INTELLIGENT TUTORING SYSTEMS: THEORY, TECHNOLOGY AND PRACTICE

Vladimir A. Goodkovsky, Alexei Yu. Kazennov

Moscow Institute for Physics and Engineering
31 Kashirskoe shosse, Moscow 115409, Russia

Abstract

The paper describes a theoretical systems approach to the design of Intelligent Tutoring Systems (ITS). Putting into practice of that approach allowed:


Introduction

The design of intelligent tutoring systems (ITS) is an extremely complex and expensive process so far. It results in unique products, requires unique versatile qualification of its designers. In other words, the creation of ITS is some kind of art now.

The main objective of our work is to transfer this art into craft in order to arrange mass production of ITS in different disciplines. To meet this objective one needs the development of constructive theory and elaboration of the ITS technology.

A working definition of ITS
The process of elaboration of the computer-aided instruction into more intelligent procedure has being developed in different directions. This paper deals with one of them, that is based on an automation of instructor control functions and on making the instructional process more individual oriented.

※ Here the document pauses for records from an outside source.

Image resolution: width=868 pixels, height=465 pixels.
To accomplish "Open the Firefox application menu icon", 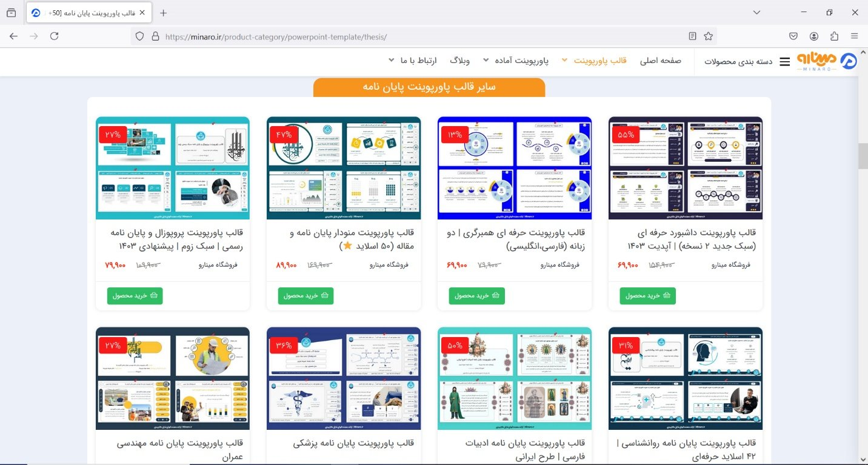I will 855,36.
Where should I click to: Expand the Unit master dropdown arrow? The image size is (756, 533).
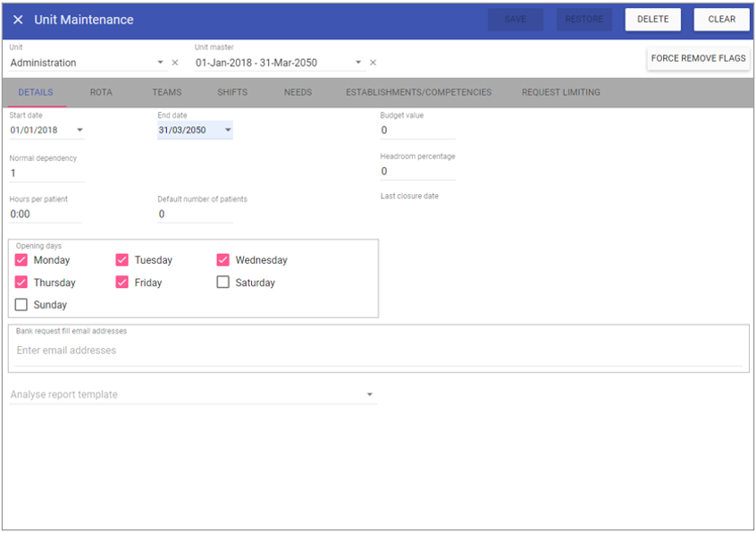358,63
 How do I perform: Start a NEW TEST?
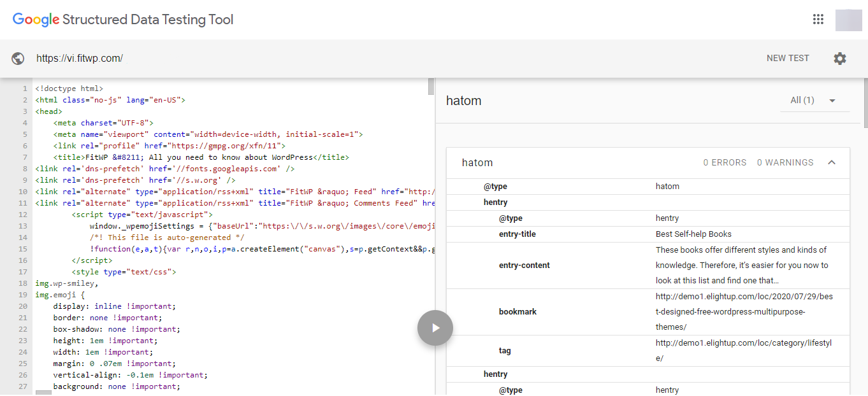[x=788, y=58]
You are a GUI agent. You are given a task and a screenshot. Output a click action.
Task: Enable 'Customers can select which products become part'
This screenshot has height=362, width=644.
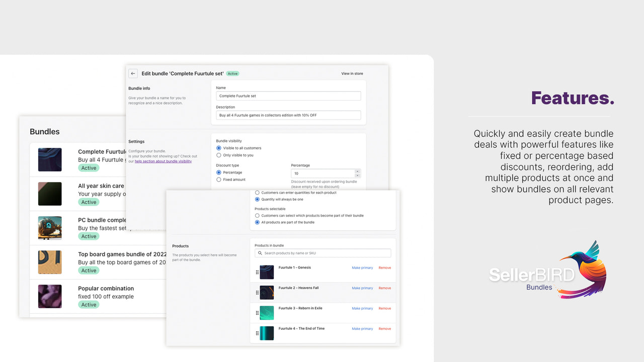coord(257,215)
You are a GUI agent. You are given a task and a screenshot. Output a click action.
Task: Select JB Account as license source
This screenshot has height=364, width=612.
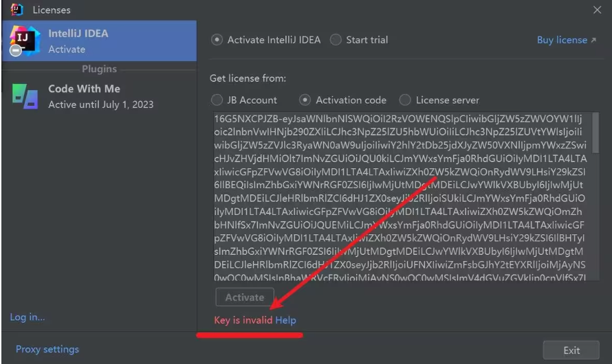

In compliance with this direction, ITS is a computer - aided instructional system (CAIS), that provides radically new possibilities for the control and individualization of a instructional process without having a scenario, prepared in advance. It is automatically generated in real time of instructional process with a help of models. So defined, ITS is a model-based CAIS of a generative type.

Traditional approach
It is safe to say that a certain approach to the creation of ITS is formed by now (see, for example, a survey of Brusilovsky, 1990). According to it, first an applied expert system (ES) in a subject area of the envisaged instruction shell be designed, using the available tools and following the traditional technology of ES creation. Then a user interface has to be improved. This design process results in ES, intended for learning support. But still it is not an ITS in our sense.

The tutoring functions themselves are built in ES in a last stage. But because of a priori uncertainty, the labor consumption for their synthesis is rather high. That is why it has to be done on a basis of intuition-heuristic considerations by the designers. This reason cannot guarantee a high quality of functioning of ITSs, which in fact are rather expensive.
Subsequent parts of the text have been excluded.